TASK GOAL
Recast every line of the rows below as a JSON list of strings, one string per line, leaving out blank lines.

INFORMATION SHOWN

▬▬▬▬▬▬

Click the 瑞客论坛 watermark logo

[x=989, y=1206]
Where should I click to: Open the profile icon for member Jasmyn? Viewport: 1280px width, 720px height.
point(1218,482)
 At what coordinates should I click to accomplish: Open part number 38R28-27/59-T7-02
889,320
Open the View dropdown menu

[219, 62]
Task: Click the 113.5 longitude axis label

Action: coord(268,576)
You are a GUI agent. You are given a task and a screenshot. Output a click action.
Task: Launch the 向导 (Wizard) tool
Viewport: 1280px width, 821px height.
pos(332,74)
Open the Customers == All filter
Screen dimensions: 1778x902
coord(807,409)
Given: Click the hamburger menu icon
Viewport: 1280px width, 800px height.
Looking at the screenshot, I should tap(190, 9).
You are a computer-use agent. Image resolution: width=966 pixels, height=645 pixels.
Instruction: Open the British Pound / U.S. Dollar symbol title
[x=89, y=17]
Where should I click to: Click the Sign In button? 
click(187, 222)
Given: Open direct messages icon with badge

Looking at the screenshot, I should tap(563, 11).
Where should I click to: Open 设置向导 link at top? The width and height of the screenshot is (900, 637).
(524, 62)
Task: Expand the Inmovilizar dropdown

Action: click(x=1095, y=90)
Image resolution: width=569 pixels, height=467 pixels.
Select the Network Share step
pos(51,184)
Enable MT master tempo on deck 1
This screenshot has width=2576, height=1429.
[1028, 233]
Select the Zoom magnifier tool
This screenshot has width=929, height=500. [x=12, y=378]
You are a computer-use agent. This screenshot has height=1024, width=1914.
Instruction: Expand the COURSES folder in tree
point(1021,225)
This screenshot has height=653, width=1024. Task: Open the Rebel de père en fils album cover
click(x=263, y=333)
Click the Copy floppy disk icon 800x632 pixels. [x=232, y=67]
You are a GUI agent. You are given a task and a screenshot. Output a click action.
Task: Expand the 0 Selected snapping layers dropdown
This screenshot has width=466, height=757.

▬▬▬▬▬▬

EXERCISE ANSWER
[
  "Click the 瑞客论坛 watermark logo",
  "[x=989, y=1206]",
  "Where should I click to: Open the profile icon for member Jasmyn? Viewport: 1280px width, 720px height.",
  "point(1218,482)",
  " At what coordinates should I click to accomplish: Open part number 38R28-27/59-T7-02",
  "889,320",
  "Open the View dropdown menu",
  "[219, 62]",
  "Task: Click the 113.5 longitude axis label",
  "Action: coord(268,576)",
  "You are a GUI agent. You are given a task and a screenshot. Output a click action.",
  "Task: Launch the 向导 (Wizard) tool",
  "Viewport: 1280px width, 821px height.",
  "pos(332,74)",
  "Open the Customers == All filter",
  "Screen dimensions: 1778x902",
  "coord(807,409)",
  "Given: Click the hamburger menu icon",
  "Viewport: 1280px width, 800px height.",
  "Looking at the screenshot, I should tap(190, 9).",
  "You are a computer-use agent. Image resolution: width=966 pixels, height=645 pixels.",
  "Instruction: Open the British Pound / U.S. Dollar symbol title",
  "[x=89, y=17]",
  "Where should I click to: Click the Sign In button? ",
  "click(187, 222)",
  "Given: Open direct messages icon with badge",
  "Looking at the screenshot, I should tap(563, 11).",
  "Where should I click to: Open 设置向导 link at top? The width and height of the screenshot is (900, 637).",
  "(524, 62)",
  "Task: Expand the Inmovilizar dropdown",
  "Action: click(x=1095, y=90)",
  "Image resolution: width=569 pixels, height=467 pixels.",
  "Select the Network Share step",
  "pos(51,184)",
  "Enable MT master tempo on deck 1",
  "This screenshot has width=2576, height=1429.",
  "[1028, 233]",
  "Select the Zoom magnifier tool",
  "This screenshot has width=929, height=500. [x=12, y=378]",
  "You are a computer-use agent. This screenshot has height=1024, width=1914.",
  "Instruction: Expand the COURSES folder in tree",
  "point(1021,225)",
  "This screenshot has height=653, width=1024. Task: Open the Rebel de père en fils album cover",
  "click(x=263, y=333)",
  "Click the Copy floppy disk icon 800x632 pixels. [x=232, y=67]",
  "You are a GUI agent. You are given a task and a screenshot. Output a click action.",
  "Task: Expand the 0 Selected snapping layers dropdown",
  "This screenshot has width=466, height=757."
]